Stall cells over an airfoil. Part 2: A vortex-based analytical model for their formation and saturation

TL;DR

This paper presents a vortex-based analytical model for stall cell formation on airfoils, linking vortex dynamics to flow patterns and validating predictions with simulation data.

Contribution

It introduces a first-principles analytical framework connecting vortex interactions and instabilities to stall cell formation, advancing theoretical understanding.

Findings

Quantitative predictions of spanwise velocity and vorticity.

Validation against high-fidelity simulation data.

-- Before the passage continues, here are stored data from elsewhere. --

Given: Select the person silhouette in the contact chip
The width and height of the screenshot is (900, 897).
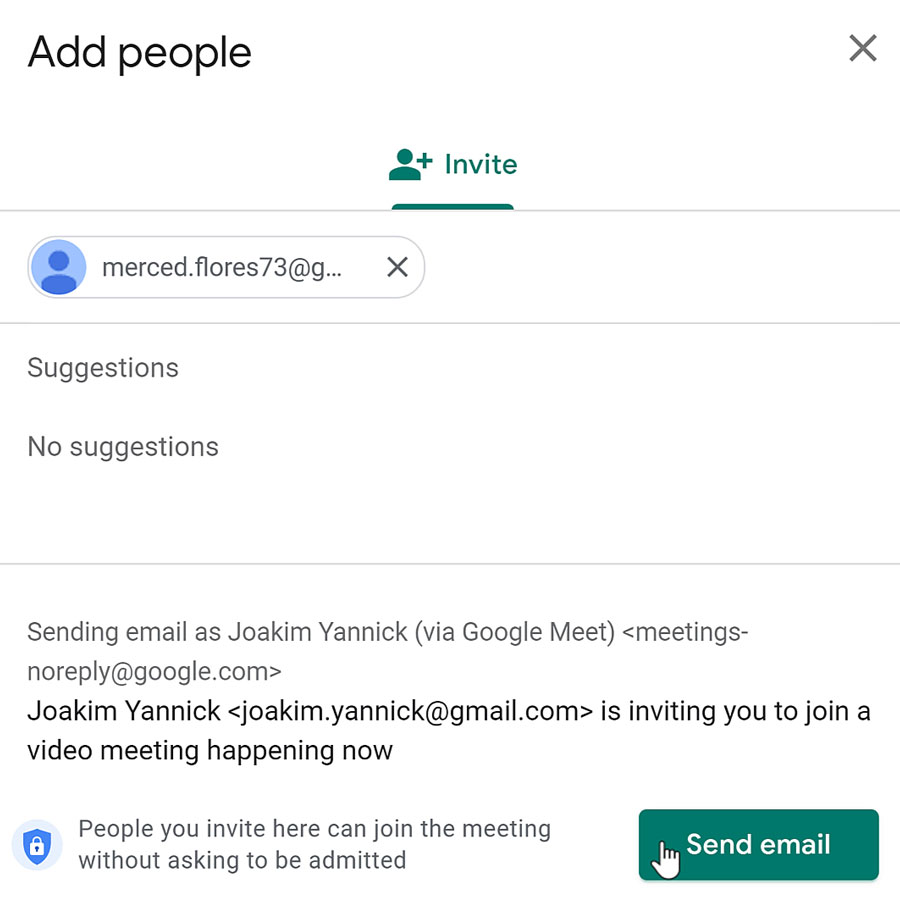Looking at the screenshot, I should point(58,267).
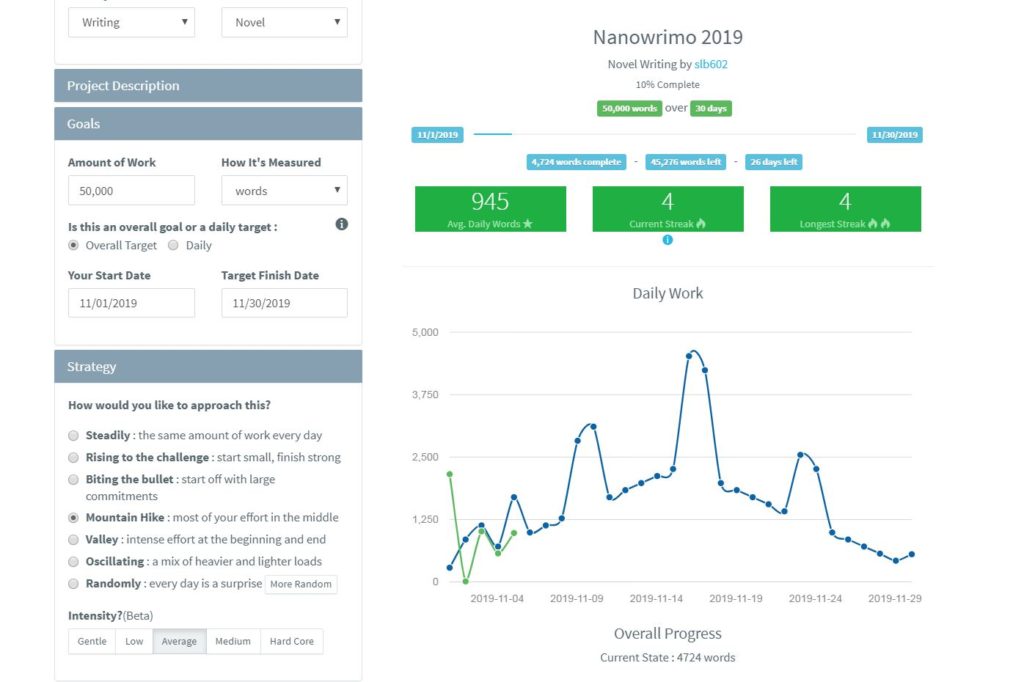Open the Novel project type dropdown
Image resolution: width=1024 pixels, height=682 pixels.
[284, 22]
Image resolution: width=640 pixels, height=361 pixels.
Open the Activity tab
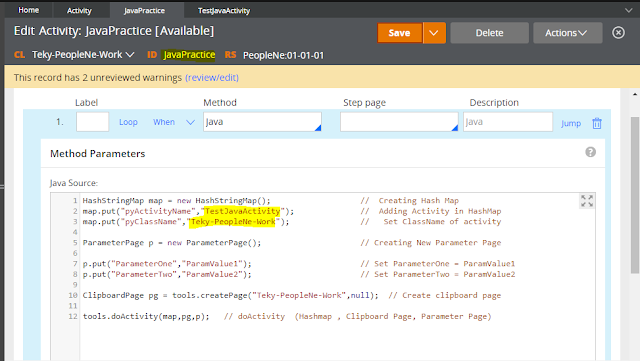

Identification of the instability mechanism driving stall cells.

Abstract

Stall cells are spanwise-periodic flow structures that spontaneously form on airfoils operating near stall, fundamentally altering the aerodynamic loading distribution. Despite decades of experimental observations, a complete theoretical framework connecting vortex dynamics to the characteristic flow patterns has remained elusive. In this work, we develop an analytical model for stall cell formation based on the interaction between finite-length, counter-rotating vortex tubes representing the separation vortex and trailing-edge vortex. Linear stability analysis of the coupled vortex system yields the growth rate and wavelength selection of the Crow-type instability responsible for the wave-like bending of the vortex structures. A weakly nonlinear analysis using the method of multiple scales is performed to derive the Stuart--Landau amplitude equation, providing an explicit expression for the saturation amplitude at which nonlinear effects arrest the instability growth and establish quasi-steady cellular structures. The vortex sheet representing the separated shear layer is coupled to the vortex tube dynamics through the Birkhoff--Rott equation, from which we derive the induced vertical vorticity $\Omega_y$ that drives the alternating spanwise velocity characteristic of stall cells. The model predicts quantitatively the spanwise velocity magnitude, vertical vorticity distribution, and vortex sheet deformation. The resulting framework provides a unified, first-principles description connecting the Crow-type instability of counter-rotating vortex tubes to the observed flow topology of stall cells. The model is validated against the DDES simulation data presented in the companion paper, demonstrating strong agreement.